(Data entries)
[start]

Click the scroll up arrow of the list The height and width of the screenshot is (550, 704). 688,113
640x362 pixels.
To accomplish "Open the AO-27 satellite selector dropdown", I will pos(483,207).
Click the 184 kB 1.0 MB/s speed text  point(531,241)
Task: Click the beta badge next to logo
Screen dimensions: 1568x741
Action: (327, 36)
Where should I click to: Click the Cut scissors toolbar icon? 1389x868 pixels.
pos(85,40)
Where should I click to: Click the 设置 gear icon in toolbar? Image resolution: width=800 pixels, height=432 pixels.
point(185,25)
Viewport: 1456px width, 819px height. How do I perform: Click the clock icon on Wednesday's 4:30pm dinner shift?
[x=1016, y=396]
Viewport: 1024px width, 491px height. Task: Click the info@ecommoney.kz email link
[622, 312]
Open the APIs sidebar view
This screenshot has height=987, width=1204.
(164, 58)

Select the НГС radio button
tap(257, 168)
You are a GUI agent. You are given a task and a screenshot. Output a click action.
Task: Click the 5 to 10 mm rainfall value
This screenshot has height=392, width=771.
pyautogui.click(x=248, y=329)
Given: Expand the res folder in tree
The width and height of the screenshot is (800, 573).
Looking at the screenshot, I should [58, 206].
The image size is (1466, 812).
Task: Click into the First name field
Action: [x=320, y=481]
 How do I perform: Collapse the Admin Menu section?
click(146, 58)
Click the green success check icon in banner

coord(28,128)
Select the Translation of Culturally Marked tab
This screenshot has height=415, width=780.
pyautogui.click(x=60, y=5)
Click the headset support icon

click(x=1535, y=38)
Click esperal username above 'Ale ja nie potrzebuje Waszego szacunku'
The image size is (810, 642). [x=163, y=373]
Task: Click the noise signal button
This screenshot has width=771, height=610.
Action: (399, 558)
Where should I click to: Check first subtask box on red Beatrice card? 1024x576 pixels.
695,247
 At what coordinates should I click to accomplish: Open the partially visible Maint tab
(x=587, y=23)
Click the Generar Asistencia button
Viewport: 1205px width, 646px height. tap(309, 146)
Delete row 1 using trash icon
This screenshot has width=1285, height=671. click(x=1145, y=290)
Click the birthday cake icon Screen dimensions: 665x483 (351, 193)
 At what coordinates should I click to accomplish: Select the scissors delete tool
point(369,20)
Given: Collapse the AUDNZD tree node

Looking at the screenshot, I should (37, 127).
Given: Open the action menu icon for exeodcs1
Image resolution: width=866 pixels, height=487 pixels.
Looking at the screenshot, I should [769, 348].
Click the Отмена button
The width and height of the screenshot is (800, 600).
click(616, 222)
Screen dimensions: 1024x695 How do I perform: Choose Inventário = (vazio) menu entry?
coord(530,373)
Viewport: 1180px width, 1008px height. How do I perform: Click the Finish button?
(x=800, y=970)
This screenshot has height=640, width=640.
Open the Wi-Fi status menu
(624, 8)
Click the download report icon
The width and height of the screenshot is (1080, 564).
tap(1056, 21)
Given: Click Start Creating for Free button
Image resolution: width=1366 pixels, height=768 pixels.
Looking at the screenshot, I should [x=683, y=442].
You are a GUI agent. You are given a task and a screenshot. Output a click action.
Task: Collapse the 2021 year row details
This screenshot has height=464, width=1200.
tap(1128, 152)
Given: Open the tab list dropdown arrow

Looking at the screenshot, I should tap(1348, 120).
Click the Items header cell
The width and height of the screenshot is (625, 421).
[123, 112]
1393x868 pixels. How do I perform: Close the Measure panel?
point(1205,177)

[end]

## What the task requires
Substitute "Which point do I click to" for every occurrence of "Where should I click to" in the rows above, and give the rows back with nothing else altered.

## Solution
Click the scroll up arrow of the list The height and width of the screenshot is (550, 704). 688,113
640x362 pixels.
To accomplish "Open the AO-27 satellite selector dropdown", I will pos(483,207).
Click the 184 kB 1.0 MB/s speed text  point(531,241)
Task: Click the beta badge next to logo
Screen dimensions: 1568x741
Action: (327, 36)
Which point do I click to: Click the Cut scissors toolbar icon? 1389x868 pixels.
pos(85,40)
Which point do I click to: Click the 设置 gear icon in toolbar? Image resolution: width=800 pixels, height=432 pixels.
point(185,25)
Viewport: 1456px width, 819px height. How do I perform: Click the clock icon on Wednesday's 4:30pm dinner shift?
[x=1016, y=396]
Viewport: 1024px width, 491px height. Task: Click the info@ecommoney.kz email link
[622, 312]
Open the APIs sidebar view
This screenshot has height=987, width=1204.
(164, 58)

Select the НГС radio button
tap(257, 168)
You are a GUI agent. You are given a task and a screenshot. Output a click action.
Task: Click the 5 to 10 mm rainfall value
This screenshot has height=392, width=771.
pyautogui.click(x=248, y=329)
Given: Expand the res folder in tree
The width and height of the screenshot is (800, 573).
Looking at the screenshot, I should [58, 206].
The image size is (1466, 812).
Task: Click into the First name field
Action: [x=320, y=481]
 How do I perform: Collapse the Admin Menu section?
click(146, 58)
Click the green success check icon in banner

coord(28,128)
Select the Translation of Culturally Marked tab
This screenshot has height=415, width=780.
pyautogui.click(x=60, y=5)
Click the headset support icon

click(x=1535, y=38)
Click esperal username above 'Ale ja nie potrzebuje Waszego szacunku'
The image size is (810, 642). [x=163, y=373]
Task: Click the noise signal button
This screenshot has width=771, height=610.
Action: (399, 558)
Which point do I click to: Check first subtask box on red Beatrice card? 1024x576 pixels.
695,247
 At what coordinates should I click to accomplish: Open the partially visible Maint tab
(x=587, y=23)
Click the Generar Asistencia button
Viewport: 1205px width, 646px height. tap(309, 146)
Delete row 1 using trash icon
This screenshot has width=1285, height=671. click(x=1145, y=290)
Click the birthday cake icon Screen dimensions: 665x483 (351, 193)
 At what coordinates should I click to accomplish: Select the scissors delete tool
point(369,20)
Given: Collapse the AUDNZD tree node

Looking at the screenshot, I should (37, 127).
Given: Open the action menu icon for exeodcs1
Image resolution: width=866 pixels, height=487 pixels.
Looking at the screenshot, I should [769, 348].
Click the Отмена button
The width and height of the screenshot is (800, 600).
click(616, 222)
Screen dimensions: 1024x695 How do I perform: Choose Inventário = (vazio) menu entry?
coord(530,373)
Viewport: 1180px width, 1008px height. How do I perform: Click the Finish button?
(x=800, y=970)
This screenshot has height=640, width=640.
Open the Wi-Fi status menu
(624, 8)
Click the download report icon
The width and height of the screenshot is (1080, 564).
tap(1056, 21)
Given: Click Start Creating for Free button
Image resolution: width=1366 pixels, height=768 pixels.
Looking at the screenshot, I should [x=683, y=442].
You are a GUI agent. You are given a task and a screenshot. Output a click action.
Task: Collapse the 2021 year row details
This screenshot has height=464, width=1200.
tap(1128, 152)
Given: Open the tab list dropdown arrow

Looking at the screenshot, I should tap(1348, 120).
Click the Items header cell
The width and height of the screenshot is (625, 421).
[123, 112]
1393x868 pixels. How do I perform: Close the Measure panel?
point(1205,177)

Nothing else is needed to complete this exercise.